Although “real sports” are more popular at the moment that esports, supporters are beginning to see a new future unfolding before them – one where interactive leisure experiences become commonplace. Esports can integrate the principle of participating into leisure time effectively and easily. With the rise of VR, the worlds of esports and sports could soon be joined together into a physically active experience that appeals to a broad spectrum of people.

VR Esports – Are They The Future?

Although it’s likely to take some time to realise esports’ impact fully, the increase in virtual reality and mobile gaming makes it a strong possibility that esports will become a key component in the sporting world’s future. HADO is just one example of the possibilities – a sports arena-based game which is similar to dodgeball and which consists of battles in VR. The players wear a VR headset with mobile devices strapped to their arms. This enables them to see the other players’ actions while they throw virtual fireballs at one another. The most interesting and important thing about HADO is that it brings 3D playing into the esports sector, and Sony is now working on their own VR spectator system so that viewers can watch esports in VR. With VR headsets now becoming affordable and widespread, a fitness revolution could soon be underway. Virtual gyms as a result of high-end gaming tech will bring the world of sport together with the world of gaming in an effective and engaging way.

The Esports Olympics?

There are rumours on the horizon that VR could become part of the Olympic games as the International Olympic Committee raise the possibility of including esports in the programme of events. Instead of solely using virtual versions of regular sports, it’s probably that new sports like HADO will emerge for inclusion. It’s also possible that the traditional fields and stadia of classic sports such as tennis or football will be reimagined in a virtual space to make the experience even more exciting, with the ability to move not in two dimensions, but in three. Thanks to the potential of VR full-body systems, this could be possible as players would truly feel and experience their environment by putting on an exo-suit which simulates the world around them.

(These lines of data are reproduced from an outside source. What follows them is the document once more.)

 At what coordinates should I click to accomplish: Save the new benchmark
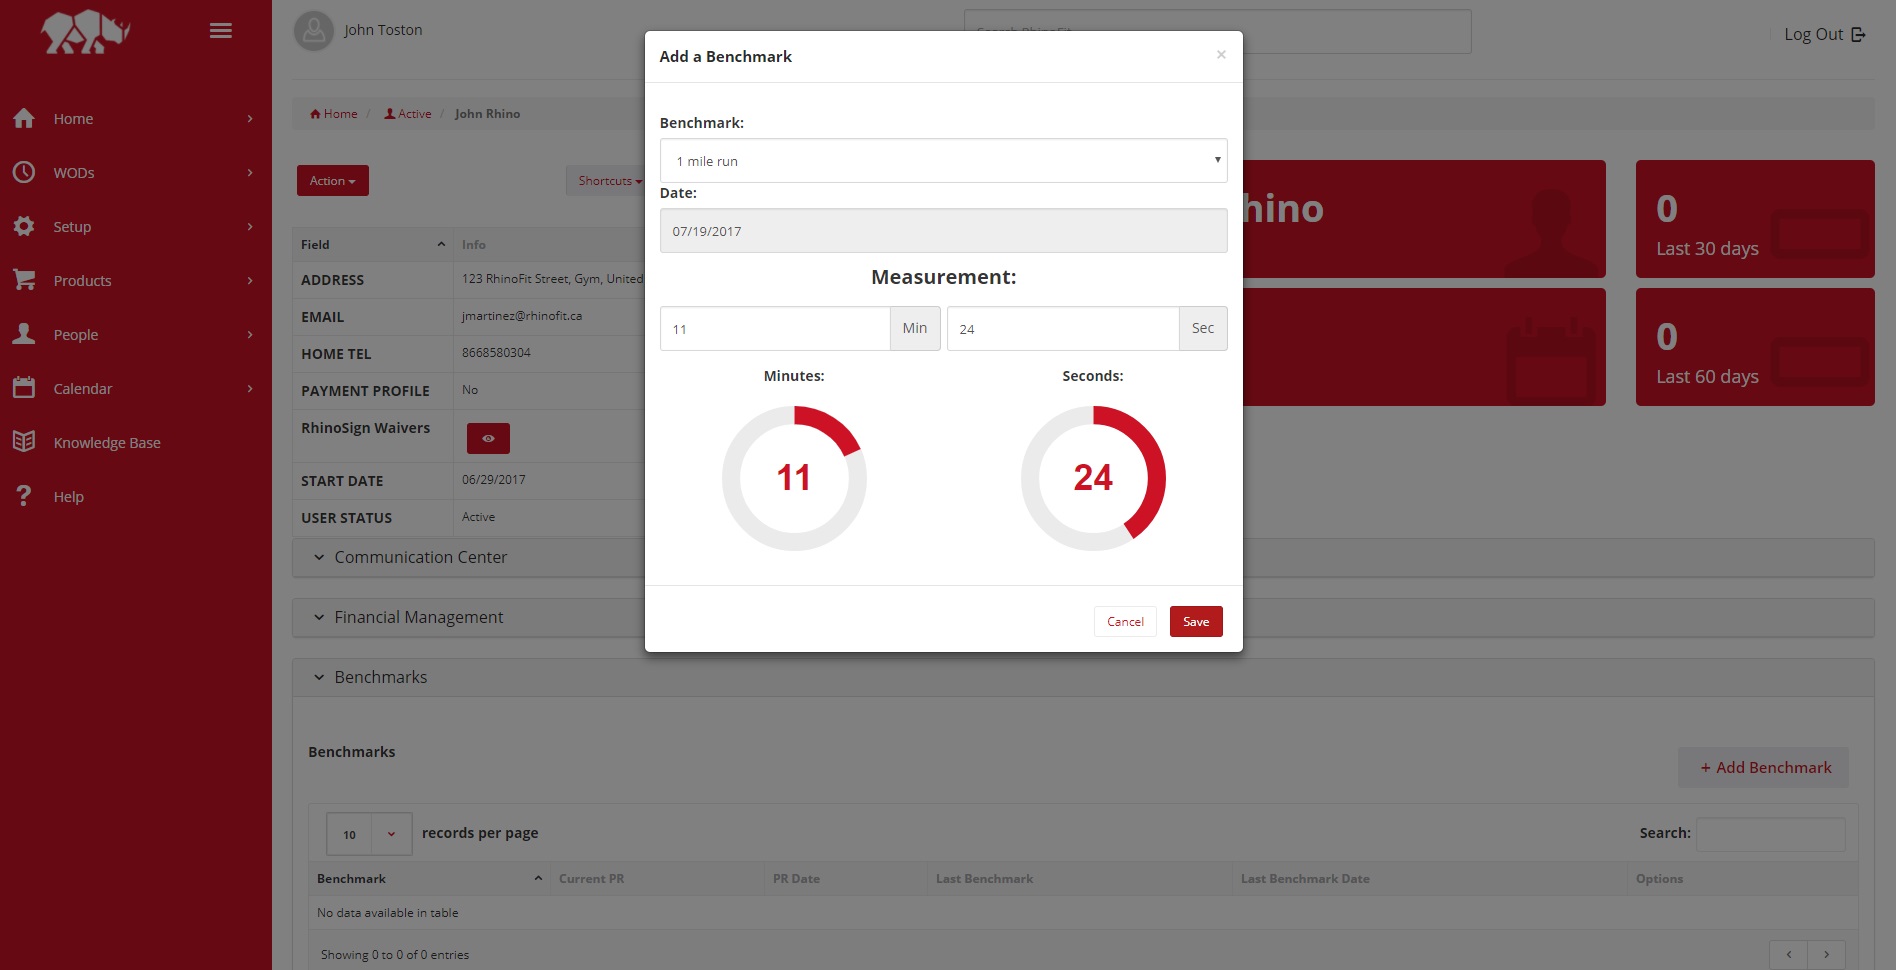click(1195, 621)
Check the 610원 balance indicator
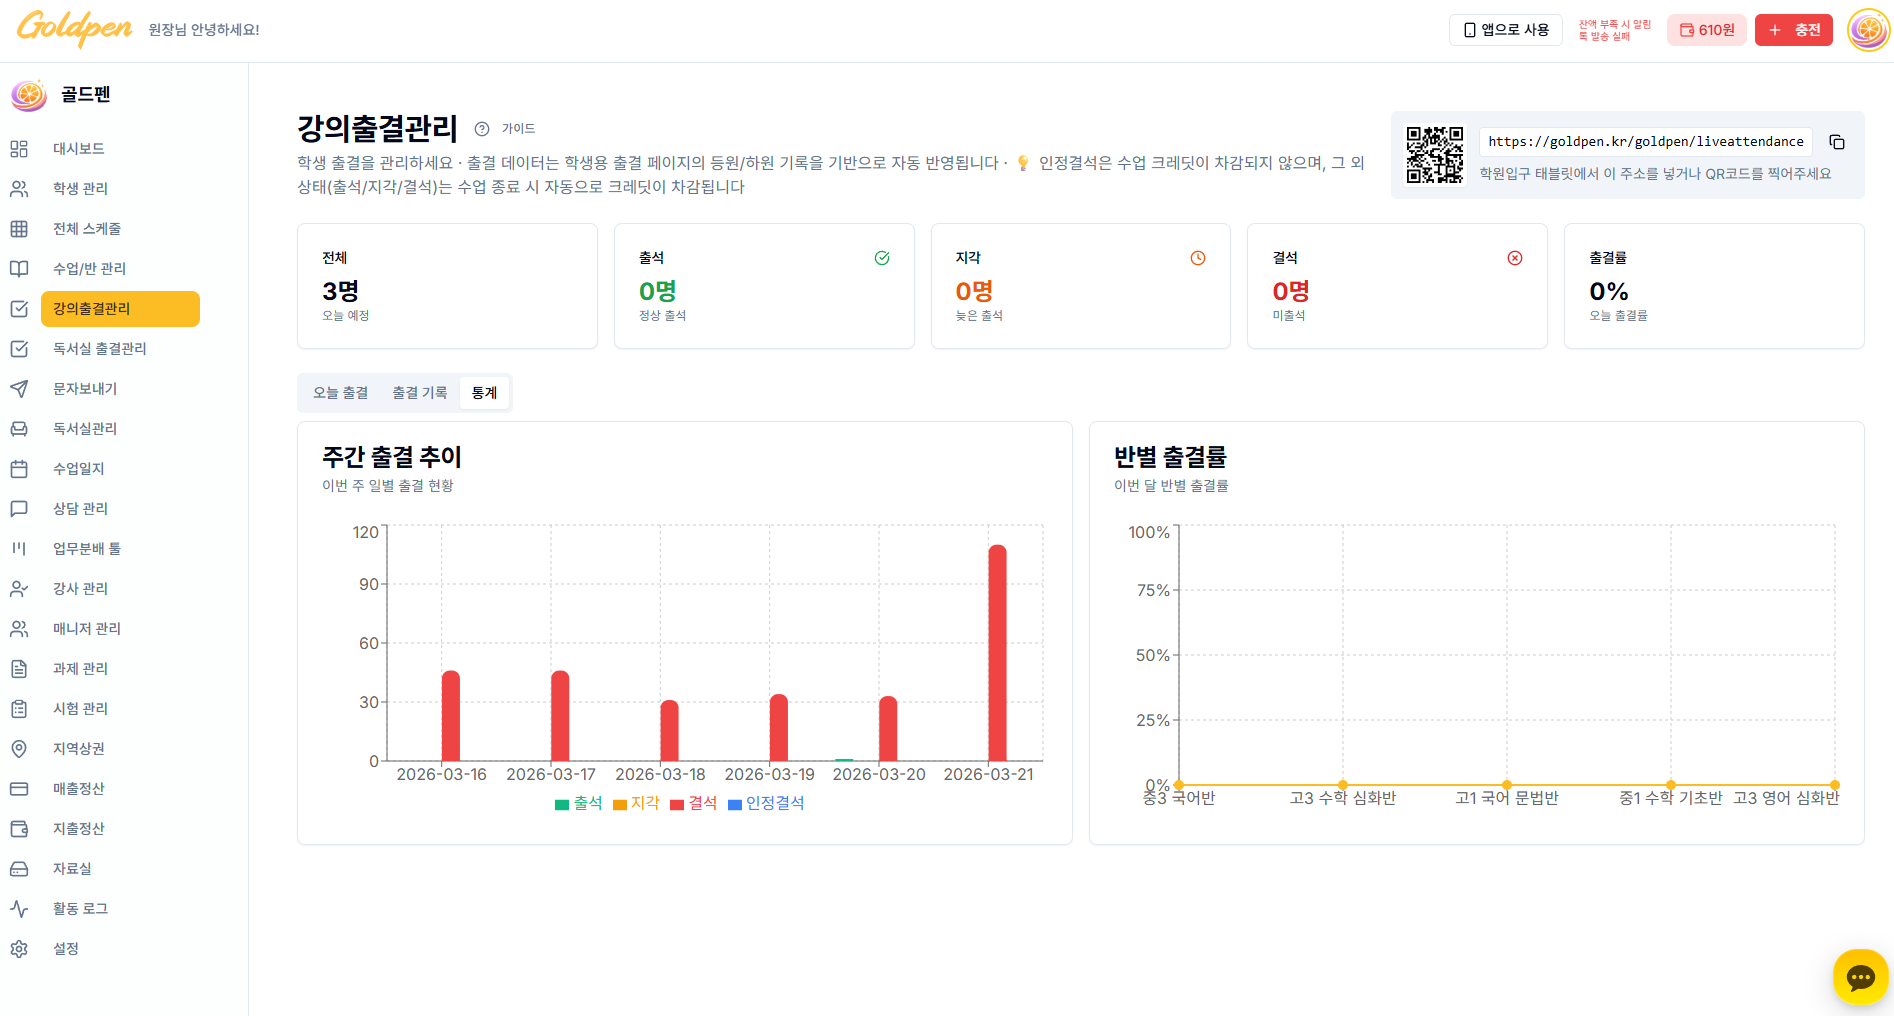The width and height of the screenshot is (1894, 1016). (x=1706, y=29)
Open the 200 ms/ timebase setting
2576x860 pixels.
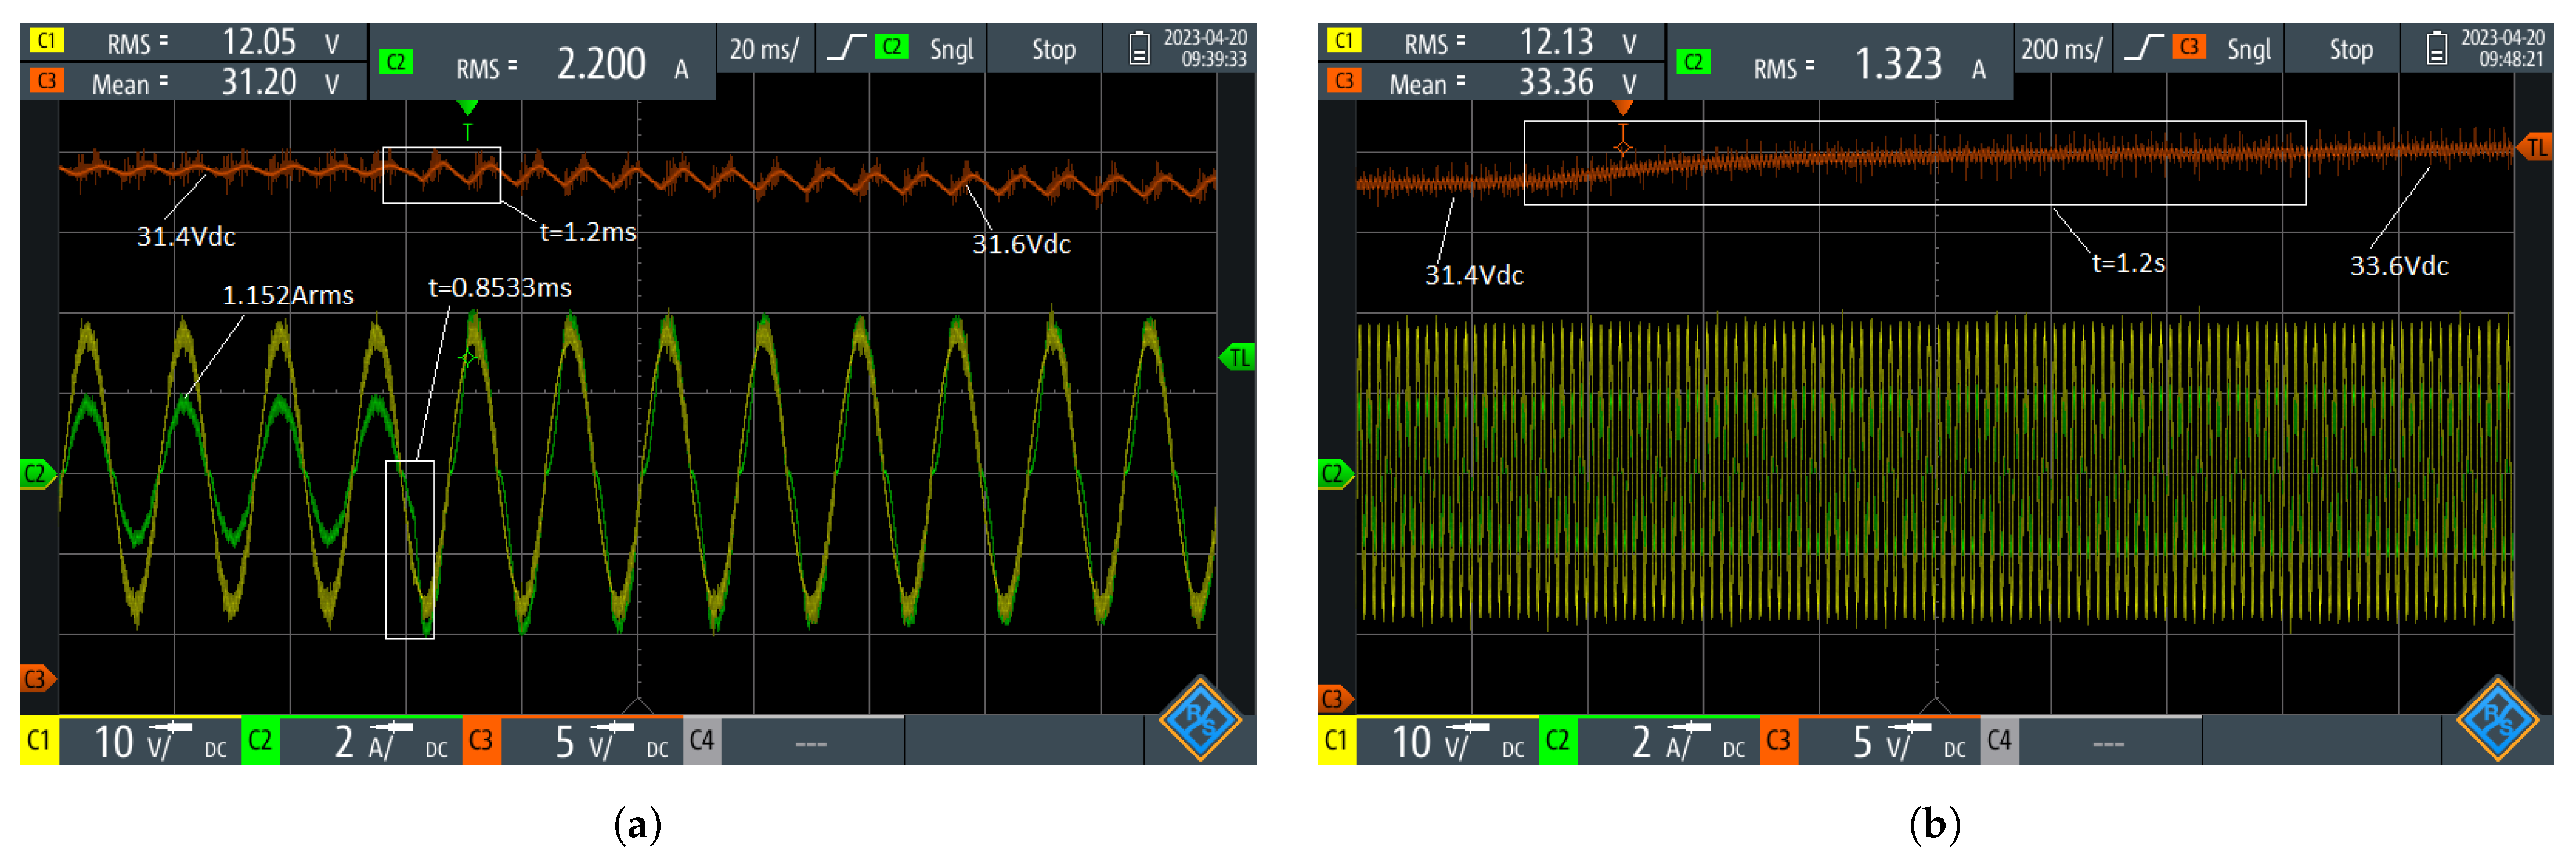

The Olympic Games in Tokyo is due to be held in 2020. Already, it has been debated whether or not esports will form part of the programme. An esports hotel as recently been launched in Tokyo and is set to be ready to open in time for the Games. Also, Intel, one of the Olympic partners, has announced recently that an esports tournament sanctioned by the Olympics committee will be held just a few days before the opening of the games. All of this is a clear sign that esports are on the rise and are set to be accepted into the mainstream within the next few years.

Although esports certainly won’t be one of the medal sports in Tokyo 2020’s games, 2019 has seen the first major sporting event to include esports medals. The South East Asian Games has pioneered an association with esports, indicating still further that this emergent technology slowly but surely is creeping into sporting mega-events.

Talks are currently underway about the programme which will be put in place for the 2024 Olympics in Paris. It’s likely that some type of esports event will be held. In 2019, esports were included within the cultural programme of the European Games and it’s worth bearing in mind that, in the earliest days of the modern Olympics, medals were awarded for achievements within the cultural sphere. All of this suggests that the future of esports is very bright.

While there is some way to go before esports can rival normal sports, it seems clear that the playing field is becoming more even with every passing year. Within a few years, it’s probable that both types of sporting activity will be equally well-respected by viewers and players alike, and will receive the same accolades and attention in the professional sporting scene. Gamers and sports fans alike wait with bated breath!